* _Task brief_
Report every line in the listing that contains the string "text".

* _Excerpted data_
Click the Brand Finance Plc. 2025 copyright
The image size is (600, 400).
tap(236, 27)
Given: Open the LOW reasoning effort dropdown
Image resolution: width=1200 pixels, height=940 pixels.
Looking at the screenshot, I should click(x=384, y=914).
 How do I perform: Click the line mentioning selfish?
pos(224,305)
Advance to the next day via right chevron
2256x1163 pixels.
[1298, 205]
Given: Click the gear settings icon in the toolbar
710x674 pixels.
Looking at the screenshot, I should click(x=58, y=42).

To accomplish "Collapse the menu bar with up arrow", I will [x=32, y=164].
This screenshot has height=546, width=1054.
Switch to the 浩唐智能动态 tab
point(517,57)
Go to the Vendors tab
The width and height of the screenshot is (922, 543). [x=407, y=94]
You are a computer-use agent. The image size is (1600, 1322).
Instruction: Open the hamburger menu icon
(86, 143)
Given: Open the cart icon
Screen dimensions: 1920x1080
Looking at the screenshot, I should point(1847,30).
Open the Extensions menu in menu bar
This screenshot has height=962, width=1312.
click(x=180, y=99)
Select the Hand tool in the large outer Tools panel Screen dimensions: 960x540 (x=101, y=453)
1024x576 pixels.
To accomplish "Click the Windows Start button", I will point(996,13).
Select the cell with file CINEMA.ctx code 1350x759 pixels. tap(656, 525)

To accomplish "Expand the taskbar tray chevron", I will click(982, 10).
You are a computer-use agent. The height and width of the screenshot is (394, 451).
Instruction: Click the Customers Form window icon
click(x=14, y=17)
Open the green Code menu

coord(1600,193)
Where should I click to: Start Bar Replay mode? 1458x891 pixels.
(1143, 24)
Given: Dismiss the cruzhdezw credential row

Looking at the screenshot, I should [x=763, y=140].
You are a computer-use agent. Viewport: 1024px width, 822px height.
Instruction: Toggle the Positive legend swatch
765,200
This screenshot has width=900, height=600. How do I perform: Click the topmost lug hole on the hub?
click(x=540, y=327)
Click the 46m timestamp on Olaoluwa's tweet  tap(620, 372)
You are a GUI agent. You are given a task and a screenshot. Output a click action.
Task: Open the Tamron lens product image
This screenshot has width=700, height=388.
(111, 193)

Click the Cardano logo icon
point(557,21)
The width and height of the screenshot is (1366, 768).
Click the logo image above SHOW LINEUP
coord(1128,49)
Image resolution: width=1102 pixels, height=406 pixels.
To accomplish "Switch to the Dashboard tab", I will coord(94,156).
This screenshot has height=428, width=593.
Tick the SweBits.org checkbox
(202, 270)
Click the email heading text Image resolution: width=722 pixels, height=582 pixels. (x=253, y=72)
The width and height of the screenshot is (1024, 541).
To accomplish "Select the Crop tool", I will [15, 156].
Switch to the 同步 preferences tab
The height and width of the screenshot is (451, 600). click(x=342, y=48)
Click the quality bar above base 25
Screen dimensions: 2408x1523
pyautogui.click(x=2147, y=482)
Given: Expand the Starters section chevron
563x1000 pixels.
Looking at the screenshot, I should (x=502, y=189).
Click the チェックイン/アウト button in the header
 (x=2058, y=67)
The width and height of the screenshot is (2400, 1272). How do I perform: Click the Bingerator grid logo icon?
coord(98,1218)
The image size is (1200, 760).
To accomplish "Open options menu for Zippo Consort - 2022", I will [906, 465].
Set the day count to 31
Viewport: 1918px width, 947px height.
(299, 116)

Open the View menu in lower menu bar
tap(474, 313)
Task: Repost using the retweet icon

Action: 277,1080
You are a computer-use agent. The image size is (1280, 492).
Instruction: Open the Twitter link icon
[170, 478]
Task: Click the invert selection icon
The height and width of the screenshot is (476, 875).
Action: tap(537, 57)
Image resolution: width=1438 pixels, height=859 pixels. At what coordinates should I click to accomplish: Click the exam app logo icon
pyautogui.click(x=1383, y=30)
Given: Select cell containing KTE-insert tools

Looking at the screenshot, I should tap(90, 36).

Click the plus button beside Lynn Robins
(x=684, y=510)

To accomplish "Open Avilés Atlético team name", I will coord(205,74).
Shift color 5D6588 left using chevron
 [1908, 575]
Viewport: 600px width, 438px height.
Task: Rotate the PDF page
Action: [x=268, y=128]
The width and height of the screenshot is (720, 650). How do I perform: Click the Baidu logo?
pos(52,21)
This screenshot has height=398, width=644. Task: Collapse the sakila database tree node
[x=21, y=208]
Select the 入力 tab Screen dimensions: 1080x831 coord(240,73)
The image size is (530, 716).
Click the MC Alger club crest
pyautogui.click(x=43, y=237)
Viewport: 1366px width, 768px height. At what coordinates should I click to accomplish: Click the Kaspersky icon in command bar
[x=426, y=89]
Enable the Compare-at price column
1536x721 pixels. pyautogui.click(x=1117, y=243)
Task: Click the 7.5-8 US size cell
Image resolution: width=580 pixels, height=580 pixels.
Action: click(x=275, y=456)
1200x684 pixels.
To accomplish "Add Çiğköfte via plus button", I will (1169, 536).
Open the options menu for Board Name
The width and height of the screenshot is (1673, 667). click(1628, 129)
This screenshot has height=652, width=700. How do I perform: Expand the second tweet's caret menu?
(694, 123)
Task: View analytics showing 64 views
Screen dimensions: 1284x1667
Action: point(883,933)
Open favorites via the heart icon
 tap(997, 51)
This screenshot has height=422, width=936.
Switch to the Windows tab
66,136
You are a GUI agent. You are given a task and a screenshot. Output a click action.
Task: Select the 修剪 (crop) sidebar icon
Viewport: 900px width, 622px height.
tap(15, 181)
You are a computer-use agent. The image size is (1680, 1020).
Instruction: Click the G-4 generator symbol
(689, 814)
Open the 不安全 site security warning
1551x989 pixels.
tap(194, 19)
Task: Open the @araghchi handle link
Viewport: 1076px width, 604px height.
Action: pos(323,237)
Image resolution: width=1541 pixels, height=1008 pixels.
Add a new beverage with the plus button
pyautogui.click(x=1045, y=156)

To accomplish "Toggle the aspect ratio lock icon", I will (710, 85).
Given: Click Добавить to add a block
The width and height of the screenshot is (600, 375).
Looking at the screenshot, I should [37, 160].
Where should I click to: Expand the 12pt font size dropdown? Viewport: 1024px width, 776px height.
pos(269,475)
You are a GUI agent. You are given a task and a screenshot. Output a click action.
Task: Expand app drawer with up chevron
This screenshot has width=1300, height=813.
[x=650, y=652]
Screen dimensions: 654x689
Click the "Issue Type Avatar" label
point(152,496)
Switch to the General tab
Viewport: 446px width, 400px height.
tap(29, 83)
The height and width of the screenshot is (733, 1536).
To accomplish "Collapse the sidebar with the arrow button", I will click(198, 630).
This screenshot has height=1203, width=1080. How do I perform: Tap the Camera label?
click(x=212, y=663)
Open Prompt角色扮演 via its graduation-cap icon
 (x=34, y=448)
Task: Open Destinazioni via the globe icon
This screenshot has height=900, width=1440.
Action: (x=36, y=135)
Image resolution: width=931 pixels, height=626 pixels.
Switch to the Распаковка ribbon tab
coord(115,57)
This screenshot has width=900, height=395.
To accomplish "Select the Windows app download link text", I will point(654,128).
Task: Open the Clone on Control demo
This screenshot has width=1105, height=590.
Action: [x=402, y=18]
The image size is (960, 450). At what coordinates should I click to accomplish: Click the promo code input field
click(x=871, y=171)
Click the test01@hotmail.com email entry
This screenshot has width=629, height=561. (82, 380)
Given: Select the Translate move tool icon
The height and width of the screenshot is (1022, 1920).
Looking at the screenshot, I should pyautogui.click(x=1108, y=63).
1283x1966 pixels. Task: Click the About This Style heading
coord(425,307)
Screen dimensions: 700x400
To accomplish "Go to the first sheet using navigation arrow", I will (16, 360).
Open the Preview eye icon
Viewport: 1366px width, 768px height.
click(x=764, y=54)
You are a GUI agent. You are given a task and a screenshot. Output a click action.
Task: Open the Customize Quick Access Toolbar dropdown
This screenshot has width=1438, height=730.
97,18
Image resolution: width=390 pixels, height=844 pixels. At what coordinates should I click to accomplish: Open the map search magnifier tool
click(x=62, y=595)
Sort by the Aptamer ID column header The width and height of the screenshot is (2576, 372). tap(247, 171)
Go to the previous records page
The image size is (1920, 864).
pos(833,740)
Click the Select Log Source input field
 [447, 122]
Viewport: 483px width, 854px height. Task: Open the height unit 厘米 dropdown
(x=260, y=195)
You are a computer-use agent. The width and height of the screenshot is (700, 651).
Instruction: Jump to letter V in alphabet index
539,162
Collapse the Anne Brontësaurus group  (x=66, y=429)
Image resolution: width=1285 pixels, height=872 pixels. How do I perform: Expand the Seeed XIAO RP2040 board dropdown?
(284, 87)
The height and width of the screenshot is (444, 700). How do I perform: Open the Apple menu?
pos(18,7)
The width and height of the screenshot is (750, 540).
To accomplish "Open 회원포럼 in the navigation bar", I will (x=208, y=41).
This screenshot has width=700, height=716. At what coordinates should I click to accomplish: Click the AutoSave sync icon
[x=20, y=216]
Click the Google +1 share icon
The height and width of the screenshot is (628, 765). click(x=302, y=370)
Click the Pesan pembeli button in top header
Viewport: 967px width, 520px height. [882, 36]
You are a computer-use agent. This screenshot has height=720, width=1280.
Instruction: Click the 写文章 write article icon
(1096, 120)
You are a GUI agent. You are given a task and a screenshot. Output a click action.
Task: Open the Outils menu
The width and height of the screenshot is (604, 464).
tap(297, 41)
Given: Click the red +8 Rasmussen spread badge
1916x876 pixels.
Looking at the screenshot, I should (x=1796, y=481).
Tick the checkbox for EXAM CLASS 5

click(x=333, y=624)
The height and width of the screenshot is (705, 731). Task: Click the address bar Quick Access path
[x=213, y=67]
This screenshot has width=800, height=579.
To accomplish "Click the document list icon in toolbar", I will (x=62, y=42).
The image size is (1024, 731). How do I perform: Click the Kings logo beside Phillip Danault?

* _Output of the task_
Click the email heading text Image resolution: width=722 pixels, height=582 pixels. (x=253, y=72)
To accomplish "Select the Windows app download link text", I will point(654,128).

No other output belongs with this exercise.